In the case of Russian Season Co., Ltd. (“Season Company”)v Tefan Import & Export Co., Ltd. (“Tefan Company”) for recognition and enforcement of the arbitral award No. 35/2014 made by the International Commercial Arbitration Court of the Russian Federation Industrial and Commercial Commission, the core issue was whether the claimant’s application to enforce the original arbitral award, which was objectively unenforceable due to the deregistration of the respondent, should be dismissed.

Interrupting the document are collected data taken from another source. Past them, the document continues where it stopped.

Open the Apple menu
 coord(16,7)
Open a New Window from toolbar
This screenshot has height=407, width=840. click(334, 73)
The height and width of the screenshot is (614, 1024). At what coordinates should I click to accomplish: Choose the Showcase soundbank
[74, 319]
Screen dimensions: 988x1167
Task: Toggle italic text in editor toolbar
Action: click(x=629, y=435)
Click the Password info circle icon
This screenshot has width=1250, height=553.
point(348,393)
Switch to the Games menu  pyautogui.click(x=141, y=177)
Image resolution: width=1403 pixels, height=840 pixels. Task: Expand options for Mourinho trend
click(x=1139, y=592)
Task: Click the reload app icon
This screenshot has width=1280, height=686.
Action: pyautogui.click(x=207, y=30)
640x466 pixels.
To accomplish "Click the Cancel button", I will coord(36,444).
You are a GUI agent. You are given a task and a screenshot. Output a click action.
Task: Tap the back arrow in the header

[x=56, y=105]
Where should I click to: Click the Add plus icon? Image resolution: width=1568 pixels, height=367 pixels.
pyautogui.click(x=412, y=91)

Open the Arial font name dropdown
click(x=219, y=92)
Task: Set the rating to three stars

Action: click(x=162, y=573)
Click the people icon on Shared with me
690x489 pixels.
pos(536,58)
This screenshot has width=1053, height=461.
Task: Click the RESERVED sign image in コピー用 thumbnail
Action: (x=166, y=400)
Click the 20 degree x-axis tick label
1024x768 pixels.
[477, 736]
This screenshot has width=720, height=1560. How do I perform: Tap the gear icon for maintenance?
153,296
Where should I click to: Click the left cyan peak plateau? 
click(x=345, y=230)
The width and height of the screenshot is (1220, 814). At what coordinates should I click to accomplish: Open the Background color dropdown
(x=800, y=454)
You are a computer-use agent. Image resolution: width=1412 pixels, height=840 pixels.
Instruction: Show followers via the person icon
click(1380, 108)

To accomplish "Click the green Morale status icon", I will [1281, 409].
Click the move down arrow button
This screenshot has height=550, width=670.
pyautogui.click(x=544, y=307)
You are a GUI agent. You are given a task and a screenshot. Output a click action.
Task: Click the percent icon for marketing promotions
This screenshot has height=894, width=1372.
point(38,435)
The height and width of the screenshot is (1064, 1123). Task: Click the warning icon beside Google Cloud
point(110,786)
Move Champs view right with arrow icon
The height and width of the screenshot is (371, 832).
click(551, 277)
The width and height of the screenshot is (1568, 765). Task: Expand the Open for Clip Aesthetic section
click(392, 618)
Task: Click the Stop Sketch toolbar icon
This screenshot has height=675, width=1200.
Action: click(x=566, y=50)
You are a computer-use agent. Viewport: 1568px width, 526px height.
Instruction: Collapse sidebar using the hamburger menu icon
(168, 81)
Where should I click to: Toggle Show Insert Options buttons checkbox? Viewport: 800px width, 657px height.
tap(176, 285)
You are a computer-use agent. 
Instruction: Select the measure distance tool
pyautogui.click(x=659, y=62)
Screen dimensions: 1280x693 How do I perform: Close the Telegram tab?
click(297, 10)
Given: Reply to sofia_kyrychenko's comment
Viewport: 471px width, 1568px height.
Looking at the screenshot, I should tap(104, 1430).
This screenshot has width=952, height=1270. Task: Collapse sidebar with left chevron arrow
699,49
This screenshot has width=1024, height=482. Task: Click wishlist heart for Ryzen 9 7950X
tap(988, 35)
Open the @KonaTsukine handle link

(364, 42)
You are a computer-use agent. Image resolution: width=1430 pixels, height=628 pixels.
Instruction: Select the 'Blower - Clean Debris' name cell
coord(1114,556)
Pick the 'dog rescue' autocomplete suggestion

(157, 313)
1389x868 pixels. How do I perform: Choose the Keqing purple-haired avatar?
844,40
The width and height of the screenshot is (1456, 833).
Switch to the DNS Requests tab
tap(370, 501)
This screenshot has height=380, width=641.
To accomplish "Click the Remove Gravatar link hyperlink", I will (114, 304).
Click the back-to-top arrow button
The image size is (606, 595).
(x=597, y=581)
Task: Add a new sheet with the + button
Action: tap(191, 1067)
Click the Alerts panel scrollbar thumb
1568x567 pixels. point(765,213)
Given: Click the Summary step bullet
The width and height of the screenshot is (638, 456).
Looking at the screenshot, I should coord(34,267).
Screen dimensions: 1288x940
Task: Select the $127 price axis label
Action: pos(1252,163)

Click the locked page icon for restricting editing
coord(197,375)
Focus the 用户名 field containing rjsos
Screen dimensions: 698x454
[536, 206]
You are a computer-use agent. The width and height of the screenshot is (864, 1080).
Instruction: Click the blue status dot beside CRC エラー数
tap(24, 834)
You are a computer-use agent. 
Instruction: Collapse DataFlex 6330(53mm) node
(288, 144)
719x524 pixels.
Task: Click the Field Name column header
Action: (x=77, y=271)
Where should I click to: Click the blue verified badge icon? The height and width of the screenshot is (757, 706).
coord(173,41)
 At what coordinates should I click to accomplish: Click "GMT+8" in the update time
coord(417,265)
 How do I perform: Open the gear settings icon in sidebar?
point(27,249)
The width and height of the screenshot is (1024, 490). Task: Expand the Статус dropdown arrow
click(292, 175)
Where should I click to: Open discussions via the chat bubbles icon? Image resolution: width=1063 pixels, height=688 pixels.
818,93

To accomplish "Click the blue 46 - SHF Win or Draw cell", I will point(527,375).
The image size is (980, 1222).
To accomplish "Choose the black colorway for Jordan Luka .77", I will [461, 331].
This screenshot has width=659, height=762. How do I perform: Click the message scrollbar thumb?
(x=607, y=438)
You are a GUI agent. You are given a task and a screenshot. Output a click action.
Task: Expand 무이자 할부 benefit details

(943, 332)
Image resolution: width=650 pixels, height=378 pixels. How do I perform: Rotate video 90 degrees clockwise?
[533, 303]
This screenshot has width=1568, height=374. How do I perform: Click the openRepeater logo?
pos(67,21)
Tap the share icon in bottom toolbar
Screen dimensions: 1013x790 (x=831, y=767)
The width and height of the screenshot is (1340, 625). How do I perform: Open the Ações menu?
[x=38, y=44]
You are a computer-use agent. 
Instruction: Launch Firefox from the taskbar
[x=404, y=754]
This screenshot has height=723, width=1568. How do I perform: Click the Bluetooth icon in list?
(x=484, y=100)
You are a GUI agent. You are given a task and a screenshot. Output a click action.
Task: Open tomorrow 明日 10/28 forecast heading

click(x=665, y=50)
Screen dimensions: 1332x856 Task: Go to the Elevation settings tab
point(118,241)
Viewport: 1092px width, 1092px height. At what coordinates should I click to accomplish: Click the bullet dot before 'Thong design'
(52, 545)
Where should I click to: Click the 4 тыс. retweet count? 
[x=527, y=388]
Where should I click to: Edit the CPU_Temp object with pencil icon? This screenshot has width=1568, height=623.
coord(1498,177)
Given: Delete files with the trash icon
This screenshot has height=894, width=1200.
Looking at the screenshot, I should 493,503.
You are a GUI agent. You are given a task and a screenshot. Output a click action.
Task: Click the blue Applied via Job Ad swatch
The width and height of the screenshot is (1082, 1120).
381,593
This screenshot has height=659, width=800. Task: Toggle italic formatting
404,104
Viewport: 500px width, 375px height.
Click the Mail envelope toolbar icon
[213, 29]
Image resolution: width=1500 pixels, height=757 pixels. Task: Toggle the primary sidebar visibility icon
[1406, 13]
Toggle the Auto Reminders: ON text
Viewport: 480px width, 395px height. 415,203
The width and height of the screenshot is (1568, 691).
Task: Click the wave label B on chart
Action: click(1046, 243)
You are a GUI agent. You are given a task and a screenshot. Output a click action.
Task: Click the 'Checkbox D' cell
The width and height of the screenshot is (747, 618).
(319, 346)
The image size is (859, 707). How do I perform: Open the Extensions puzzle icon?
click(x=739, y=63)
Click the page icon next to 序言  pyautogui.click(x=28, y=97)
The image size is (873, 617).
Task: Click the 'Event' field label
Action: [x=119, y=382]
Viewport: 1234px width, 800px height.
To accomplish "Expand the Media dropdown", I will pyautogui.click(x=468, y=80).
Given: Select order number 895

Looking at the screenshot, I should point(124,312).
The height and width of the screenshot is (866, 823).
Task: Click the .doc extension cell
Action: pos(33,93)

The court dismissed the claimant’s application for the following reasons:
a) Tefan Company is the litigant of the contract involved in this case and the arbitration award, and the changes in business after the arbitration award was made shall not affect the judicial review of the arbitration award;
b) The contract concluded between Tefan Company and Season Company contained an arbitration clause, respresenting the true intention of both parties and therefore binding on both parties. Tefan Company had been duly notified of appointment of the arbitrators and arbitration proceedings, it should bear adverse legal consequences for such rejection or failure to serve;
c) The arbitral award involved in the case did not fall under the circumstances for refusal of recognition as prescribed by the Convention on the Recognition and Enforcement of Foreign Arbitral Awards, therefore it should be recognized. However, in view of the fact that Tefan Company was diregistrated and the arbitraton award is objectively unenforceable, thus the enforcement application filed by Season Company should be dismissed.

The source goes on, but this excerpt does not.